In this blog, Kostas Giannoukaris, PPC Director at Huble Digital, explains how businesses can measure the return on investment (ROI) of their Inbound Marketing activities.
After getting excited about everything you have read about Inbound/Content Marketing, you've convinced yourself that it's the way forward for your business. But then you start thinking: “how can I measure my Inbound Marketing ROI, and prove to my boss it was the right call?”
And here is the problem with Inbound Marketing.
To measure the return on investment (ROI) of any campaign, you need to define some parameters, such as:
And this is when you realise proving Inbound Marketing ROI isn't the easiest thing in the world.
It all starts with the term “Inbound Marketing Campaign”.
In reality, you're not running a campaign. Inbound Marketing is a methodology. If you really need to call what you're doing a campaign, then it's an ongoing, long-term marketing campaign. Inbound Marketing is just the long-term strategy behind it and there are very few quick wins.
However, that doesn't mean you can't attribute ROI to it.
Inbound Marketing Budget
Before running a campaign, marketers have to assign a budget to it.
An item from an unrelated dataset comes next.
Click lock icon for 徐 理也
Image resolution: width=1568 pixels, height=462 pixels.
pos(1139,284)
However, when you embrace Inbound Marketing you essentially allocate all your marketing budget to resources that will help you do things the Inbound way.
We often say that you can't be a little bit Inbound; you are either doing Inbound Marketing or you are not. This essentially means that not only should you measure the marketing budget you have spent, you should also calculate the hours every single person has spent on Inbound to bring your marketing to life.
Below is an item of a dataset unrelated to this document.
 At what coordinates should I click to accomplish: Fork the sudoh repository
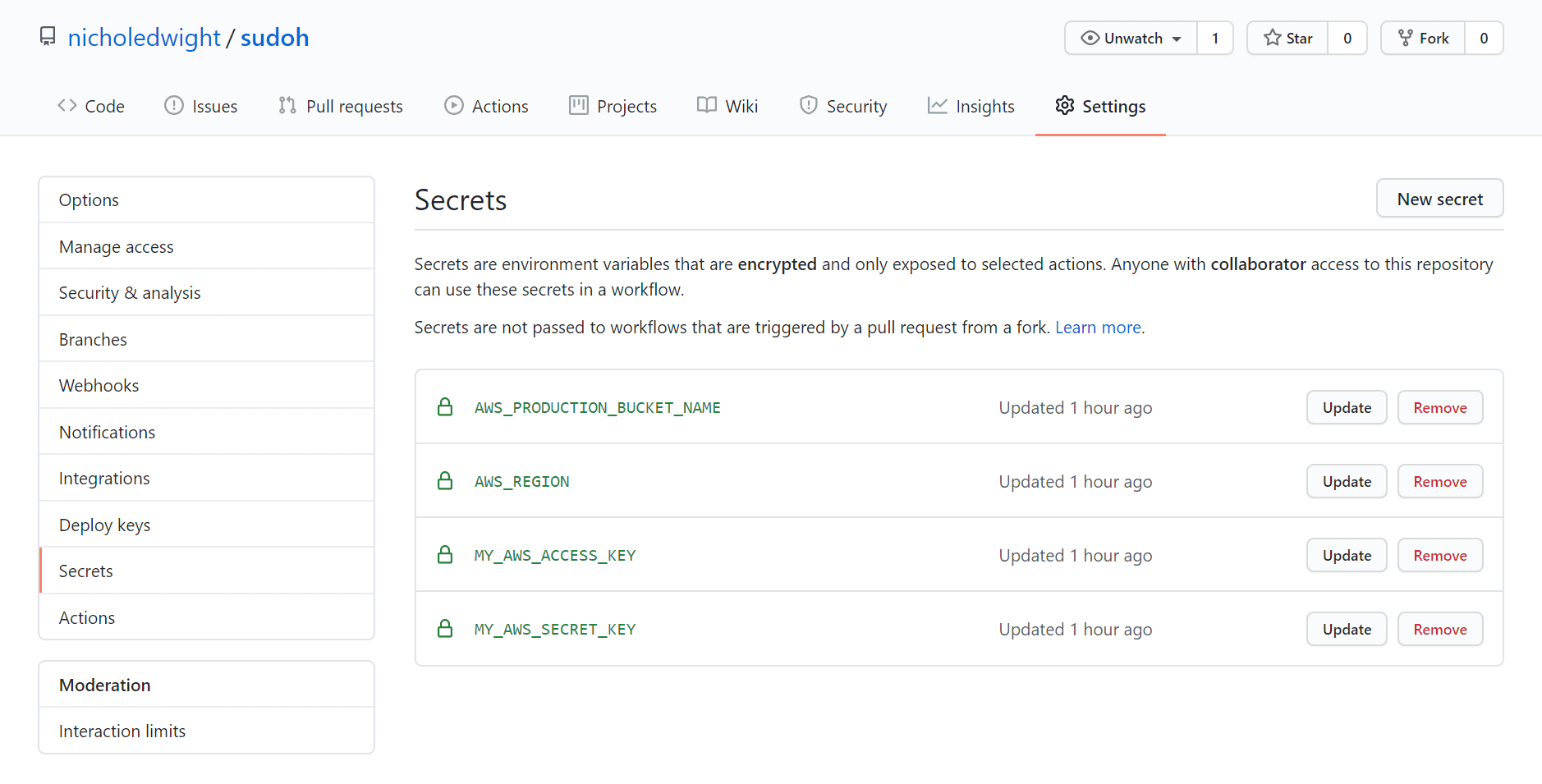pos(1424,39)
Inbound Marketing Time Frame
Since Inbound Marketing is a methodology, unless you set specific time frames to measure a snapshot of your ROI, you will not be able to measure the total ROI of your campaigns. This is because you cannot really use Inbound Marketing for a month or two and then stop. If Inbound Marketing has started bringing in results, it will keep doing so even after you stop practicing it, unless - of course - you somehow erase your company’s entire digital footprint.
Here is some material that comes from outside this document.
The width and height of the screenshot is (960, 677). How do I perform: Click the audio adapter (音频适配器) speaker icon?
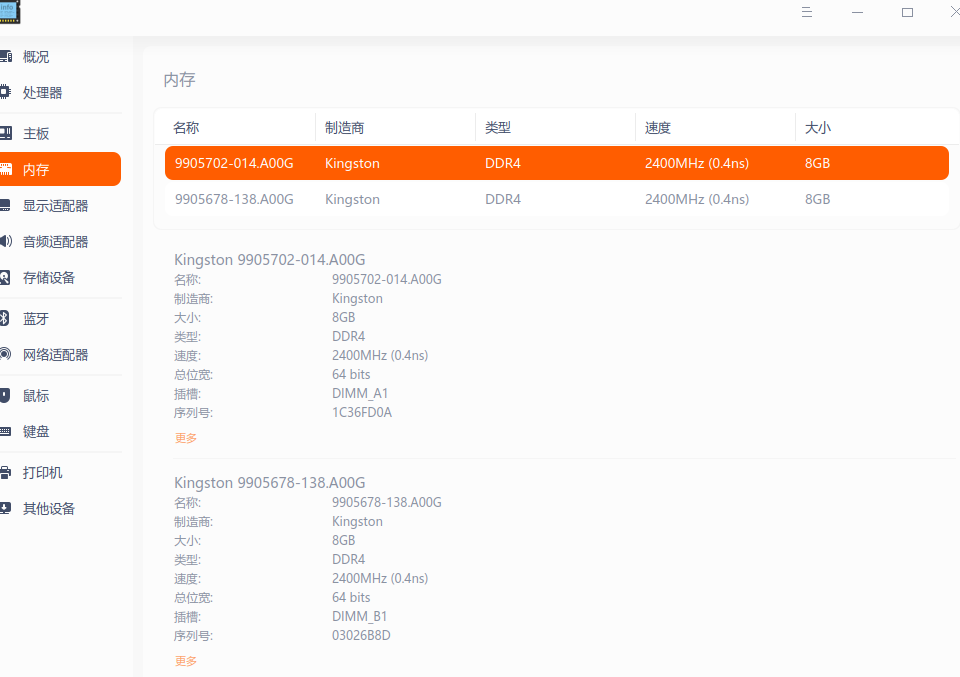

With Inbound Marketing, what you do takes time. For example, an Inbound Marketing approach means getting your content to rank for years to come. The content you create now might not rank for six months, but it might rank after that for five years. You can't bring that back to a campaign - it's a long-term strategy.
Inbound Marketing Revenue
Most of the contacts that flow into your database after you launch Inbound won't necessarily start purchasing from you right away. This means that if at any point you want to measure the revenue that you have generated from Inbound Marketing, you will either have to measure the actual money that has come from customers generated by your Inbound Marketing activity, or you will have to measure the potential revenue from all the contacts that Inbound Marketing has generated for your business. Depending on how long you have been running Inbound Marketing, this can prove quite difficult.
If you have been running Inbound Marketing for a long time you have potentially been able to estimate the value of a contact, as well as how likely they are to purchase from you (depending on where they are in their buyer’s journey, of course). However, no matter how well you have been able to measure their value and the probability of them becoming a client, these are still going to be estimates.
The thing about Inbound Marketing ROI accuracy
Accurately measuring ROI can be very difficult when talking about Inbound Marketing.
If you count only the budget that is assigned as your marketing budget then you misunderstood what Inbound Marketing is about. It's not just about your marketing budget: it’s also about the time that every single person has spent on your marketing activities.
Think about all the billable hours every employee has spent writing a blog, every second someone has spent on social media representing your brand, and every interview you have conducted with your CEO trying to extract valuable information that can be used for new content.
If you only look at a small timeframe and try to measure your ROI up to that point, you are dismissing all the future results that Inbound Marketing will bring you. The whole methodology is based on the fact that the more you do the more you get and the longer you do it the more effective it gets.
Finally, if you measure only the physical revenue you get from the activity you are dismissing a very large list of contacts with potential in your database. Also, if you measure those too then your revenue measurement accuracy is reduced as you are including estimates.
How to measure Inbound Marketing ROI
Inbound Marketing, if done correctly, will bring results for years to come.
With the right tools, it's entirely possible to measure the revenue generated from specific Inbound Marketing activities and attribute it to a campaign.
At every interval, you should be taking measurements of your key performance indicators (KPIs) in relation to your goals. For example:
- Conversion Rate: You should be seeing a constantly improving conversion rate and you should be looking at this rate separately for each one of your traffic sources.
- Lead Value: You should assign potential value to each one of your leads and you should be able to see the total value of your leads grow over time, as well as an increase in average lead value.
- Purchasing Lifecycle Duration: As you create more and more content, that will help your contacts move through the buyer’s journey faster. Over time, the average purchasing lifecycle duration should decrease.
These are just a few metrics to look at but ultimately your ROI is all of your activities put together. If you look at campaign-level, you only ever get a snapshot of performance - not a complete view of your long-term activities.
But by leveraging all of your data and using platforms like HubSpot to achieve end-to-end visibility of activities, it becomes possible to understand and attribute value to your Inbound Marketing.